My good friend Jason at Ascending Mount Carmel has a few interesting points to make on the subject.
This yawning gap of knowledge does need bridging and the Holy Father has instructed the troops to set about creating re-evangelisation programmes but, if this process is in the hands of the you know whos, don't expect anything too riveting, or immediate, or effective, or in line with Church teaching.
I have called them the great unwashed. I don't mean to be unkind; I could call them casual Catholics or CINOs or Modernists but "unwashed" says it all to me.
They are in need of help to get them back on the path to salvation, to retrieve them from the wilderness of the past 50 years, to clean them up so that their Faith sparkles as it should.
I have touched on this subject before and received many kind, positive comments, mainly by email.
I cannot help but believe that those Catholics who blog have a role to play in the re-evangelisation process - the trouble is, we are addressing a section of the community who know nothing of blogging and its global network.
How do we reach out?
One way is to produce a newsletter at regular intervals either carrying basic and brief items of current Catholic affairs or, indeed, carrying snippets from the Catholic blogging world.
This newsletter would then be made available online and those who have an interest in doing so would print it off and leave it at the back of their parish church (after first checking with their PP).
One commentator, whom I shall refer to as 'MC' as I do not know if he wishes his name to be revealed sent me the following message:
1. The way I see it is that 'the message' needs to go beyond those that read Catholic blogs. It seems to me that those who need to hear the message very rarely hear it.
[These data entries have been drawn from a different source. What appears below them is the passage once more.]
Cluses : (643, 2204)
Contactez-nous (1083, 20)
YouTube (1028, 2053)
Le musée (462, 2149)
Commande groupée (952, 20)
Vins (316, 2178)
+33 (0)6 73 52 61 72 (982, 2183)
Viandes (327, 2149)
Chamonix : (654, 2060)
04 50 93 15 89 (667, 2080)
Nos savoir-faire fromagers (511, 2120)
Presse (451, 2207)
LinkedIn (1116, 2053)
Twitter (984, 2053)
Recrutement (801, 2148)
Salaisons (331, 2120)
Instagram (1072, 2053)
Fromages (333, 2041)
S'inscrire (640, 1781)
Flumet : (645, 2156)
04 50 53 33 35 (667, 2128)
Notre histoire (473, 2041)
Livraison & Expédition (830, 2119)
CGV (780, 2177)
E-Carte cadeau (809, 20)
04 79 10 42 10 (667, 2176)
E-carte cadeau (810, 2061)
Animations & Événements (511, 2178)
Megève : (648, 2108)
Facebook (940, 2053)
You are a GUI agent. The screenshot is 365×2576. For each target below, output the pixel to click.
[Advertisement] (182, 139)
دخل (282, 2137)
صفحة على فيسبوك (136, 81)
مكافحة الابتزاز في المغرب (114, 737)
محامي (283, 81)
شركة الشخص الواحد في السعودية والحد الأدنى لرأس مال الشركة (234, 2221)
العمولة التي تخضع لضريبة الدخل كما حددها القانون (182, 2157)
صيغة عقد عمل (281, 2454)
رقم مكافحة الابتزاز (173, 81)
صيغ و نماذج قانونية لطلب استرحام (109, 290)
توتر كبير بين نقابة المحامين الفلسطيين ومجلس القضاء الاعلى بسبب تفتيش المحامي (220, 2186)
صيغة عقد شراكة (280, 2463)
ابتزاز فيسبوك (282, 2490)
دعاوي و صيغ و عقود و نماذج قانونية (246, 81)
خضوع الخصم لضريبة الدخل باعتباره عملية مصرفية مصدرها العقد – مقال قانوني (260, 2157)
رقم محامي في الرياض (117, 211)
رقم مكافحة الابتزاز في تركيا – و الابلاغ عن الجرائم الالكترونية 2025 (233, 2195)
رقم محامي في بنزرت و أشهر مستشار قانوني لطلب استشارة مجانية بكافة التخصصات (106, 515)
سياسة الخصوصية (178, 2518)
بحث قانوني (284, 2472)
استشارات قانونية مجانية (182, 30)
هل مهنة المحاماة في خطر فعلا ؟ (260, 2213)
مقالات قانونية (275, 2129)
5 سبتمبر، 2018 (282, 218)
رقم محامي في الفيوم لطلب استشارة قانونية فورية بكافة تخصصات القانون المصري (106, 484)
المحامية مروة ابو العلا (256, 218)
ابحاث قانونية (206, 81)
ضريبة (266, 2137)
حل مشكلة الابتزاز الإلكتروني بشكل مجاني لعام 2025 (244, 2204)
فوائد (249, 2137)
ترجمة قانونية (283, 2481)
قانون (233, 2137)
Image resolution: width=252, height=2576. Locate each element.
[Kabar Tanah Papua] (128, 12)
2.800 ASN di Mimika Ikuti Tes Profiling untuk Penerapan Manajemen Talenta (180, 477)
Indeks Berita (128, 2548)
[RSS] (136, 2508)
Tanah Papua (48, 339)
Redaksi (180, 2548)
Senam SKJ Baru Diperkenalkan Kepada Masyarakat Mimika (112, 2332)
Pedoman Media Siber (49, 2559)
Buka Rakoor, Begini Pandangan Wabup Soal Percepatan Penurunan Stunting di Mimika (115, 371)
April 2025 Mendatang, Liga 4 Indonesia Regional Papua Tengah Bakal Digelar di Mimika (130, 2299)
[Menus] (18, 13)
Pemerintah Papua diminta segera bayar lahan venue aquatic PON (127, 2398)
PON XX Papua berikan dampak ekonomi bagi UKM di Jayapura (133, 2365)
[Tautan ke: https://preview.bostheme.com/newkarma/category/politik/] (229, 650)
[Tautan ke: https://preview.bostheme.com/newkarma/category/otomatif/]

2. There is a need for an antidote to The Tablet. We already have one it is called the Catholic Herald but once again the people who need to read it do not seem to be the ones that ever read it.
3. Who is the target audience?
- Those who are generally un-catechised.
- Those who love Catholicism but are embarrassed (due to the present climate)
to go that step further i.e. the lady whom I mentioned who said that she was too
embarrassed to ask for Holy water because she felt the priest would look at her
as if she had gone mad. We need these people to be more confident and start
talking openly about all aspects of Catholicism. We can encourage these people
to be open about Catholicism once again. No more closet Catholics.
- Those 'fringe liberals' who can still be 'saved' if they had it properly explained to them why the rules of the Church are actually present.
- Catholics always pick up anything that is free (sad but true).
- If it is short then the chances are at least one article will be read - Long diatribes must be avoided.
- Copies could be distributed in the editors own Church (and further a field if they could afford to print more).
- The headlines and the article must be pithy and get over the points of view within 2 sentences.
6. We need a network of enthusiastic Catholics who want to get the word out there.
- It seems to me that we already have a network of enthusiastic people, they are called bloggers and many have the same goals. Of course, not all will be interested but that does not mean that bloggers can not be approached. I am quite happy to contact bloggers up and down the country to drum up support. Even if we only get 10 to start with then this is still a start.